I was perusing my files earlier in search of interesting Purim info, and came across an interesting tidbit I had long but forgotten. Yehuda Levi Nachum z"l was a famous collector of Yemenite manuscripts. Not long ago, his collection was donated to the National Library of Israel. Some time last year, I think, while collecting sources for a different project (can't remember what it was), I skimmed some of his published compilations of manuscripts. In the volume מיצירות ספרותיות מתימן (Of Yemenite Literary Works), p. 192, he published a genealogy of a man named Yeshuah ben Aharon (ישועה בן אהרן), which included tracing the man to Yaakov Avinu through Yehudah. What was shocking, however, was that the lineage was not the standard Davidic genealogy (i.e., Yaakov > Yehudah > Peretz > Ram > Aminadav > Nachshon > Salmah/Salmon > Boaz > Oved > Yishai > David >>> [further descendants]), as we find it in Tanachic sources and most later Yehudaic-tribal genealogies from later sources, but rather- David is missing, yet the list included a whole mass of other names and generations (arguably way too many):
One might argue that in at least some of these cases there was an attempt to squeeze into the genealogy names of other famous figures from Tanach. For example, about midway we find Eitan and Heiman, who were two of the Levite leaders from the time of David. And we find here apparently a man named Efrat (though in Tanach this is a woman's name), and we find here the lineage of Betzalel - but in reverse. Instead of Betzalel ben Uri ben Chur ben Efrat (= Miriam, who was Chur's mother), we find: Efrat ben Chur ben Uri ben Betzalel. We also find Kenaz ben Otniel, rather than Otniel ben Kenaz. There are many other strange details to be noted. It may not be so extreme to suggest that this is genealogy is a fictional construct, perhaps created by Yeshuah or one of his ancestors, probably for the prestige of having a direct lineage all the way to Yaakov.
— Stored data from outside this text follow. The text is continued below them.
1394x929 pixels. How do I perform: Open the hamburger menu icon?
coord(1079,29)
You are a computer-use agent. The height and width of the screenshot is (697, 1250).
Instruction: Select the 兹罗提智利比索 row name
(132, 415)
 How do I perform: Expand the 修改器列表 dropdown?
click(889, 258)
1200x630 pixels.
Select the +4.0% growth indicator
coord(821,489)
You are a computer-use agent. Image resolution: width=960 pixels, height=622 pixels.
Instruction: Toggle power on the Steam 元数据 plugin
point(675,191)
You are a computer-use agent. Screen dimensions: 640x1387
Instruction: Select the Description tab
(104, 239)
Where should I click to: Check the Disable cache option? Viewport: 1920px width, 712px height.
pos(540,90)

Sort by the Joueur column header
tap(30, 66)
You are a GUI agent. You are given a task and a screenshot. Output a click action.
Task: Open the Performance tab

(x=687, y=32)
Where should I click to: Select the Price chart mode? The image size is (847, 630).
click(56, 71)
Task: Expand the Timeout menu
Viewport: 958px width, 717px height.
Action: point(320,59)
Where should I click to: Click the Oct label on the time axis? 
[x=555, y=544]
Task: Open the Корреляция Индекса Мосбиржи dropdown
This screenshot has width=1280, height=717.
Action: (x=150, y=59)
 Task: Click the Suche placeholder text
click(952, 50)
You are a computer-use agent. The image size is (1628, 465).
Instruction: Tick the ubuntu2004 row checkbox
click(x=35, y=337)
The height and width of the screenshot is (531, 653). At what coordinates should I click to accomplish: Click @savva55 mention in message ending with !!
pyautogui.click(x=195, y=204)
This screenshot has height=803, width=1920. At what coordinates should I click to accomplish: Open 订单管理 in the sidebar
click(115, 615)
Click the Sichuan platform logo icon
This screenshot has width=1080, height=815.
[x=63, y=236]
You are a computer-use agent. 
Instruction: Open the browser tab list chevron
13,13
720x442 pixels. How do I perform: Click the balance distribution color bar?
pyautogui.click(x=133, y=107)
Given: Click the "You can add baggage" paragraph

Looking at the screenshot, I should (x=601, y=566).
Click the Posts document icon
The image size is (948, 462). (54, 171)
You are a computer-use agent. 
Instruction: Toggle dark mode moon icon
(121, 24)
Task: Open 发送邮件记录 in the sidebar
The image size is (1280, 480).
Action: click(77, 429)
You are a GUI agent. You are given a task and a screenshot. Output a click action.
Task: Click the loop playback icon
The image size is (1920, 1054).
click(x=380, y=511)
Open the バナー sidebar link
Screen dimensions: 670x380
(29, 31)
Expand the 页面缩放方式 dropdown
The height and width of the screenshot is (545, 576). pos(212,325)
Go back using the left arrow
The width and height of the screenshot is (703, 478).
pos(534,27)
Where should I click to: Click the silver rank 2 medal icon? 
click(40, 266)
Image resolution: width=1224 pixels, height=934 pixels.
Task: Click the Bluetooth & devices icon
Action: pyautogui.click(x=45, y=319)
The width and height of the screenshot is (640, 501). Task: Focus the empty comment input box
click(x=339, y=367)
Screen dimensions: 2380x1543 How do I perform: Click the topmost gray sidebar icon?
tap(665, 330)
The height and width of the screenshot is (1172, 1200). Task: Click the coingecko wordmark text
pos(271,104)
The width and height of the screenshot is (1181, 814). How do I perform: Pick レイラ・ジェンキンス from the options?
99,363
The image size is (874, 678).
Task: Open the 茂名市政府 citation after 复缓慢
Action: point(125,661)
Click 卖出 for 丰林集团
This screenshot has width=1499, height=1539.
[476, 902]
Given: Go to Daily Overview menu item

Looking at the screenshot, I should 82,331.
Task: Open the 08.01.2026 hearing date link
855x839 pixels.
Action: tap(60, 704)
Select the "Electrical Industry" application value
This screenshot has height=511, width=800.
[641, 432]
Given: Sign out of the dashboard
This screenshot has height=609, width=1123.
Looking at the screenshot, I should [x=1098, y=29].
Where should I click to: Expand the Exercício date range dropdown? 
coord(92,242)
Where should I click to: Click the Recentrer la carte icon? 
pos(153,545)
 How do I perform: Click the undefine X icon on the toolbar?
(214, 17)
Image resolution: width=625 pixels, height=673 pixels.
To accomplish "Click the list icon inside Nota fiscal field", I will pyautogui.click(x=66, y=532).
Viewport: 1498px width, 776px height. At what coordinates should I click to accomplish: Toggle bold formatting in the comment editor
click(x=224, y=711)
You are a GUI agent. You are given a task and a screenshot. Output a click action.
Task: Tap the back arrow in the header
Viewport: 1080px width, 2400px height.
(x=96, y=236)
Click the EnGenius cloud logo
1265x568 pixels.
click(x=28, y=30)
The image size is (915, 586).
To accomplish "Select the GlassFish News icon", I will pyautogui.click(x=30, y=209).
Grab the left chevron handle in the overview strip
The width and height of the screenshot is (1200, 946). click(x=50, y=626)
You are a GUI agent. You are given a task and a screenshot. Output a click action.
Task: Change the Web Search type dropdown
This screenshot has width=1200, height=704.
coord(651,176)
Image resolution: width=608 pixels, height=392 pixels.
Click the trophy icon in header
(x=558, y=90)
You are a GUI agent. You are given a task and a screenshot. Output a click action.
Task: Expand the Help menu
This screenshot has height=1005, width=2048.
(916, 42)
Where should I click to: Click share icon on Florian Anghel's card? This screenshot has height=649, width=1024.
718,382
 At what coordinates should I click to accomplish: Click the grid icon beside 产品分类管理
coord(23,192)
However, there's another interesting point to make. While David isn't mentioned here (and it's quite possible that, ironically, a copyist simply missed his name), for all intents and purposes this seems to be a Davidic lineage - everyone else key to the lineage is mentioned. What's interesting about this is that Rasag (Rav Saadyah Gaon) in his tafsir (Arabic translation) of Ruth already proposed the possibility that Yishai ben Oved was not identical to Yishai father of David! Rather, there were two figures - Yishai I was the son of Oved and an ancestor of Yishai II, who fathered David and his siblings (this is one possible explanation for the discrepancy in dating the generations of David's ancestors, given that there were only five generations between Nachshon who was part of the Exodus generation, and Shlomo who built the Temple, which occurred 480 years after the Exodus). For more information about Rasag's curious proposal and a Hebrew translation of the tafsir of Ruth, see here, pp. 11 and 42.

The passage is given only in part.